[Saved entries]

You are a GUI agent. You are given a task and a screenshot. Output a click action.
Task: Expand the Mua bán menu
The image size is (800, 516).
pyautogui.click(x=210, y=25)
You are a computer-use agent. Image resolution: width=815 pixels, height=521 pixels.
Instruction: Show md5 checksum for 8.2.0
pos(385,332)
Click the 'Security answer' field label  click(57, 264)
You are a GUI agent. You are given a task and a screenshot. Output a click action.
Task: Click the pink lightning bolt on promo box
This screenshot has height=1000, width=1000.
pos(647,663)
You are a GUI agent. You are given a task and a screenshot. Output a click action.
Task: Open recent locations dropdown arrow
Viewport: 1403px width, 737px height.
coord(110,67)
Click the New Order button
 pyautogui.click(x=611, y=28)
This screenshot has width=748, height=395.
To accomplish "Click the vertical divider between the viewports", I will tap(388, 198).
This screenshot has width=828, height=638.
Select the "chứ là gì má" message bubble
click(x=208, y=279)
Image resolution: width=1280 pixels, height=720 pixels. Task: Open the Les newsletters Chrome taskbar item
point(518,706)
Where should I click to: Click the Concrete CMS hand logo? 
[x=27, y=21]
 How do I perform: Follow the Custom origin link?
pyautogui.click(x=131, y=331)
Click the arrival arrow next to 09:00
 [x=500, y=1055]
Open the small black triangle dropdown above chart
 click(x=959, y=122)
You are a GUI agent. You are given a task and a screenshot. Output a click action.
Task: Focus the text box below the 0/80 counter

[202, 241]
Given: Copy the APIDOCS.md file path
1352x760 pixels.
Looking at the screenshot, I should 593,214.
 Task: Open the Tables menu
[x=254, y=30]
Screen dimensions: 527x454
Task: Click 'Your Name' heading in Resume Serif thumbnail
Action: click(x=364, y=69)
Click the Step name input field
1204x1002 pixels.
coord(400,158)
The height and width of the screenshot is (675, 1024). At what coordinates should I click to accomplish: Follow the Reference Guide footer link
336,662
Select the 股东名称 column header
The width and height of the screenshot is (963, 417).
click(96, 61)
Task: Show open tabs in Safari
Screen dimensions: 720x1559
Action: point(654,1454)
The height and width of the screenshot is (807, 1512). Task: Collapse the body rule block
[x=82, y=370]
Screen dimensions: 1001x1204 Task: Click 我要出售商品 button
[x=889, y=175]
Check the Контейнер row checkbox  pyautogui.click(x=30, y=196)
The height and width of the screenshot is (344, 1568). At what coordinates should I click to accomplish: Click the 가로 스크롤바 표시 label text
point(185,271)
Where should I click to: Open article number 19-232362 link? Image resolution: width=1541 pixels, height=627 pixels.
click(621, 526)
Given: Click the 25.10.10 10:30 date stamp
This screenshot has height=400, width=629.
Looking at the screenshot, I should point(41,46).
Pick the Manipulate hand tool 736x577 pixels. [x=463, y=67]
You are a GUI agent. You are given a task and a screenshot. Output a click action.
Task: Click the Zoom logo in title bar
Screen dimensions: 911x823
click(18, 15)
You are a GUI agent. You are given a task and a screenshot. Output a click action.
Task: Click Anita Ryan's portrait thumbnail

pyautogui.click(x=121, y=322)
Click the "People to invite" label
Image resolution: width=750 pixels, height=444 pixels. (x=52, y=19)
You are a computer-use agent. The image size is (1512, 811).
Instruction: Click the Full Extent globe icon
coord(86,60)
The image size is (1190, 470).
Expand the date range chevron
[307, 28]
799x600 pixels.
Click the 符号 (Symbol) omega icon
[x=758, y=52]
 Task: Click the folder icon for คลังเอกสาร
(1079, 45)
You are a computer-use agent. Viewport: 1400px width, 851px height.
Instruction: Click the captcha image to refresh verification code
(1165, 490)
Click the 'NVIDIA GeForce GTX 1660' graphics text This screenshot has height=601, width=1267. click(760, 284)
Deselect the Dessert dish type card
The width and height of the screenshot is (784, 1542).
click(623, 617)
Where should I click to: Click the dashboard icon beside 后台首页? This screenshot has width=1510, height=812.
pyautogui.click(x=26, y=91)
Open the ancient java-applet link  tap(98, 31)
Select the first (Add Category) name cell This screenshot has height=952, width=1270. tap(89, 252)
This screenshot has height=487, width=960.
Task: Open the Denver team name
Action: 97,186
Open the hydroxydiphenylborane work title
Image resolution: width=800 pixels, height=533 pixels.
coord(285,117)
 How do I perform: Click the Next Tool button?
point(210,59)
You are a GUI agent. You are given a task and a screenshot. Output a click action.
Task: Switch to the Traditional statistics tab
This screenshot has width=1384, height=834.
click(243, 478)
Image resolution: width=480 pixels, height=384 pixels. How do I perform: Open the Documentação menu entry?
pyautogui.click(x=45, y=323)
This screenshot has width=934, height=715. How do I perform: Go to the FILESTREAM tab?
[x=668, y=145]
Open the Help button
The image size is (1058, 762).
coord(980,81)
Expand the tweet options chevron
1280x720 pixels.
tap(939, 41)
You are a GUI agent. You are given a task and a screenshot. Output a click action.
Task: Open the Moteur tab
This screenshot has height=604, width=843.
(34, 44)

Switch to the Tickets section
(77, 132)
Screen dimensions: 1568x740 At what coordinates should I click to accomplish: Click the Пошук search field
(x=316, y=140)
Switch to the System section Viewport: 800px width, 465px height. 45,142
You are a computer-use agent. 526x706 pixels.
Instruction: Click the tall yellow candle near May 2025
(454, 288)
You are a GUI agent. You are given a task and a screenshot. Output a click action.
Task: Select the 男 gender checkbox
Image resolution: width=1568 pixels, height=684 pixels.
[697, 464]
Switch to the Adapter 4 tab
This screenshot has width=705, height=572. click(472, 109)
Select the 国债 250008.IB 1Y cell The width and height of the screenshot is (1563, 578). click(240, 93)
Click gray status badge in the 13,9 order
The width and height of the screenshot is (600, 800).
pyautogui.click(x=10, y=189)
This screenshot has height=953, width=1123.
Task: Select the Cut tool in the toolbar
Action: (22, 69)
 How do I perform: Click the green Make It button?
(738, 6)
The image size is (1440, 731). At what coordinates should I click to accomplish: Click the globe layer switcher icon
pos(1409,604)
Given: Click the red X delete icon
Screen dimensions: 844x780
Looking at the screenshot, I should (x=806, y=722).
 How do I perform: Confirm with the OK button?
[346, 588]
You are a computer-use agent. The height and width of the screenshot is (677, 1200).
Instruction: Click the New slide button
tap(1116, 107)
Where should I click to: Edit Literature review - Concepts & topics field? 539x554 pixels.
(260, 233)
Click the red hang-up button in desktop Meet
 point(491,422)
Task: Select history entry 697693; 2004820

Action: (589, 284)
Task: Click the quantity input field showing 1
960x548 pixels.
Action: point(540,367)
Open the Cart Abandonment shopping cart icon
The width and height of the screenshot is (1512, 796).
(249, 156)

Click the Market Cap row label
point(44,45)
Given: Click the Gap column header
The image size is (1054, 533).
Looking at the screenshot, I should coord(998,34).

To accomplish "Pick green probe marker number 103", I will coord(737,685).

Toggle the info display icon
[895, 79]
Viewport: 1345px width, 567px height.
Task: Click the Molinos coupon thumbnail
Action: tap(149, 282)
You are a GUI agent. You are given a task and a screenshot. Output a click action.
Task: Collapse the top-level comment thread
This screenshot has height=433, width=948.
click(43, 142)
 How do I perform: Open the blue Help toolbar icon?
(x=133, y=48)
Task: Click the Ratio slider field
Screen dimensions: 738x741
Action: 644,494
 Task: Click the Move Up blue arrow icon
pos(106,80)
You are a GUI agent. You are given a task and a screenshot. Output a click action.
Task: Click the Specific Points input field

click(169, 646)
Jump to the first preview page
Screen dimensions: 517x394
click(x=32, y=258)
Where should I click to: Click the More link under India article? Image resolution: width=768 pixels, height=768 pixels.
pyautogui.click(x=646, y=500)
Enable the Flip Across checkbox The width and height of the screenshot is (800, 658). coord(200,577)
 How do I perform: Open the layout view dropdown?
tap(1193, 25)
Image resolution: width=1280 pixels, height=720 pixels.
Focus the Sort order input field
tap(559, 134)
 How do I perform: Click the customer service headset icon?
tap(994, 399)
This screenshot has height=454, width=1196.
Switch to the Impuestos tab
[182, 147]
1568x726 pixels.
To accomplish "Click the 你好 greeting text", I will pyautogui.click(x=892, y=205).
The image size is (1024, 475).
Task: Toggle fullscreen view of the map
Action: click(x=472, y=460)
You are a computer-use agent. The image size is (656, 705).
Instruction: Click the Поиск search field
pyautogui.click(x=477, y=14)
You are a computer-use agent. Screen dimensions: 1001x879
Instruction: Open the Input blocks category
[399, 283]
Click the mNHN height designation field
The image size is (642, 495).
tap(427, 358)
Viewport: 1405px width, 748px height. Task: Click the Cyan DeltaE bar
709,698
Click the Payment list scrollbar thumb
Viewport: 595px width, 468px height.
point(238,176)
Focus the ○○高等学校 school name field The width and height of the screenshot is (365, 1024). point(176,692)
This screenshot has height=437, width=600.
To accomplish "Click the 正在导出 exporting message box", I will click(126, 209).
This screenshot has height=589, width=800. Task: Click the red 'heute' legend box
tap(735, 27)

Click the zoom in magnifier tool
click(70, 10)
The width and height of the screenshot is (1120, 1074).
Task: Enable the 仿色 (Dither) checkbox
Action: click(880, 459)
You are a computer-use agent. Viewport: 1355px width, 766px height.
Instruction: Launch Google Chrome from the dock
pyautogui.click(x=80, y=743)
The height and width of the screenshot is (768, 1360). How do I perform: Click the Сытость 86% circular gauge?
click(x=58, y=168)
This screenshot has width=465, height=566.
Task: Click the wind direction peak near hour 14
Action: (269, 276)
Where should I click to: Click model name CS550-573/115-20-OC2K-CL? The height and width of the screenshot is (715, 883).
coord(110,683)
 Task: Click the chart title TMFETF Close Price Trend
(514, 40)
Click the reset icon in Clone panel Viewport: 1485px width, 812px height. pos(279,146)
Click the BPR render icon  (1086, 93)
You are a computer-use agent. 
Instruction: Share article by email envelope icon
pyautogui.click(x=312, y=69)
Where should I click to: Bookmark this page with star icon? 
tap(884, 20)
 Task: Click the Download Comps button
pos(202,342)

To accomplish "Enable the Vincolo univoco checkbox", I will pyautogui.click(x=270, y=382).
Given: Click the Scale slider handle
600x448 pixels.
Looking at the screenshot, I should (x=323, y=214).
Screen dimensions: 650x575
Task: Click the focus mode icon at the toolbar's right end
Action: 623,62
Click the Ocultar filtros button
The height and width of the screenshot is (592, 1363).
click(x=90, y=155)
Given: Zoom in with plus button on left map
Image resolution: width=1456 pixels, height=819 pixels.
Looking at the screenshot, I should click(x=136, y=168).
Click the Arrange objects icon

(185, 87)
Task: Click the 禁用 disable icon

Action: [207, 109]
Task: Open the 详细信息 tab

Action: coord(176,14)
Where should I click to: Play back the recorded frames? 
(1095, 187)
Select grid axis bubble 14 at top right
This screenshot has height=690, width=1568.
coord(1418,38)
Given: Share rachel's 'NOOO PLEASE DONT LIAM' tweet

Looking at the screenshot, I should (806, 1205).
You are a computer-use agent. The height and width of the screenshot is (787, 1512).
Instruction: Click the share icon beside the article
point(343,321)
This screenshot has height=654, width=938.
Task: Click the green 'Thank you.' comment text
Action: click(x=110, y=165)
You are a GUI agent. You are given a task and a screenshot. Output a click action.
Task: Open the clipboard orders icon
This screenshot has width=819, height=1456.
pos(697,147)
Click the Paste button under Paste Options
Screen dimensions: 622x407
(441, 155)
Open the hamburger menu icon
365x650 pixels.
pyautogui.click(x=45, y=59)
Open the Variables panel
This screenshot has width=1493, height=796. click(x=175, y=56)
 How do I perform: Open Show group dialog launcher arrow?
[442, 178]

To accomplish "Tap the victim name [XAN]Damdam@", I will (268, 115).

● Task requirements
Set down, exactly as they appear above, all lines from the one that has "The height and width of the screenshot is (344, 1568)." down to the one that has "Pick the Manipulate", including those two and no others.

● Solution for this problem
The height and width of the screenshot is (344, 1568). At what coordinates should I click to accomplish: Click the 가로 스크롤바 표시 label text
point(185,271)
Where should I click to: Open article number 19-232362 link? Image resolution: width=1541 pixels, height=627 pixels.
click(621, 526)
Given: Click the 25.10.10 10:30 date stamp
This screenshot has height=400, width=629.
Looking at the screenshot, I should point(41,46).
Pick the Manipulate hand tool 736x577 pixels. [x=463, y=67]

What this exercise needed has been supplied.